During that time, the co-founders experienced a lot of rejection from investors. "I think we got 300 or 400 no's [in] that first year," Petrozzo, now the company's chief product officer, says. Petrozzo finally got lucky cold-emailing Howard Lindzon, managing partner of venture capital firm Social Leverage — and an early investor in Robinhood, another fractional investing app.
Months later, Social Leverage signed on as Rally's first major investor, paving the way for other investors to join. Lindzon says he remembers being interested in Rally "right away."
"I really believed in the fractionalization of assets, and [Rally was] just doing it for something unique," Lindzon says, referring to the rare collectibles market. The decision to seek out and obtain SEC approval, he adds, gave the company a substantial amount of legitimacy — especially in a tiny market rarely even studied by market researchers or analysts.

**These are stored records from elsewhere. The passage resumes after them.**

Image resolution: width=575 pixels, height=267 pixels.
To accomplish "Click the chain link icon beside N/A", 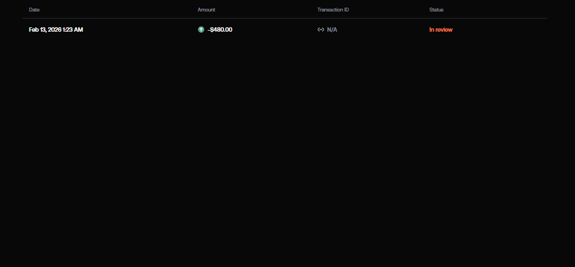I will pyautogui.click(x=321, y=29).
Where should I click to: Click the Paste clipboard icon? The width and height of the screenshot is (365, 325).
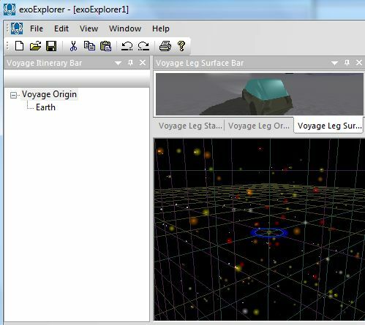coord(105,46)
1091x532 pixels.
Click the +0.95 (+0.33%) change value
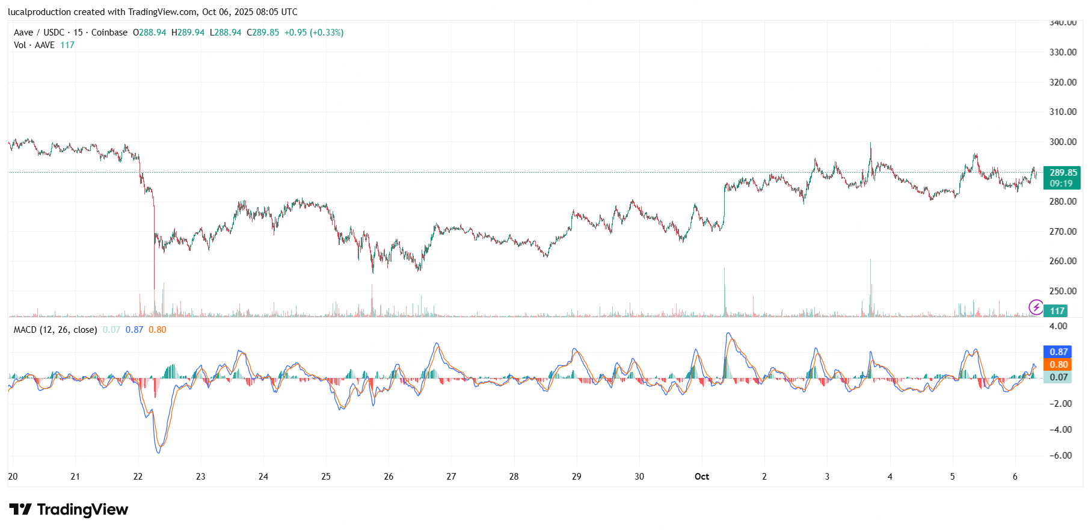313,32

That uniqueness, Petrozzo says, is Rally's competitive advantage. "The reason that coming to Rally makes sense for a lot of [our users] is that there's an authenticity element," says Petrozzo, who personally collects art, vintage trading cards, video games and more. "We are them. We built this platform as collectors."
Why Super Mario — and what's next
Perhaps that's why Petrozzo wasn't surprised when Rally's August 2020 IPO for the sealed vintage copy of "Super Mario Bros." sold out in an instant. "It was about two minutes, start to finish," he says.

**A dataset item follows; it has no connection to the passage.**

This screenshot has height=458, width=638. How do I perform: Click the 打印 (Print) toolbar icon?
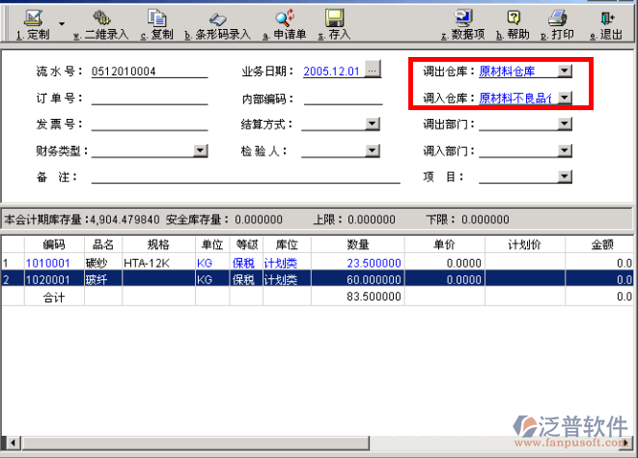[x=557, y=18]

Rally's five-person acquisition team closely watches the vintage games market, which Petrozzo says is driven by nostalgia: People want to invest in rare copies of the classic video games they might have played as kids. Even before the record "Super Mario Bros." sale, a sealed copy of the 1987 game "Legend of Zelda" sold for $870,000 in July and a 1996 copy of "Super Mario 64" went for $1.56 million at auction a few days later.
It's not just video games. The acquisition team conducts extensive product and market research on "literally thousands of assets a week," Petrozzo says, adding that Rally may only acquire three or four of those items.
Rarity is key, he notes: The record-setting copy of "Super Mario Bros." was potentially "one of three" early versions of the popular game that remains sealed and in mint condition today. Petrozzo also says the company could soon add new asset classes, from music royalties and internet domain names to physical real estate.
Rally's biggest obstacle to a potential Robinhood-like rise: Interest in those assets, or any of the assets already featured on Rally's platform, could wane over time. Lindzon suggests the company could weather that storm, because if people lose interest in one kind of collectible, they'll likely gain interest in a different kind. At its core, he says, Rally's business model centers around an emotional connection: allowing people to "own things that mean something to them."
The three co-founders plan for those kinds of challenges, Petrozzo says, by always trying to take a long-term view of the company's investments. "It's not necessarily finding a needle in the haystack," he says. "It's finding the best quality assets that have shown the ability to maintain [value] during downturns."
And, even though Rally made headlines with a record-setting sale that turned a huge profit in less than a year, Petrozzo adds that most of Rally's investments aren't intended to be "quick flips."
"We're trying to find assets that will stand the test of time," he says.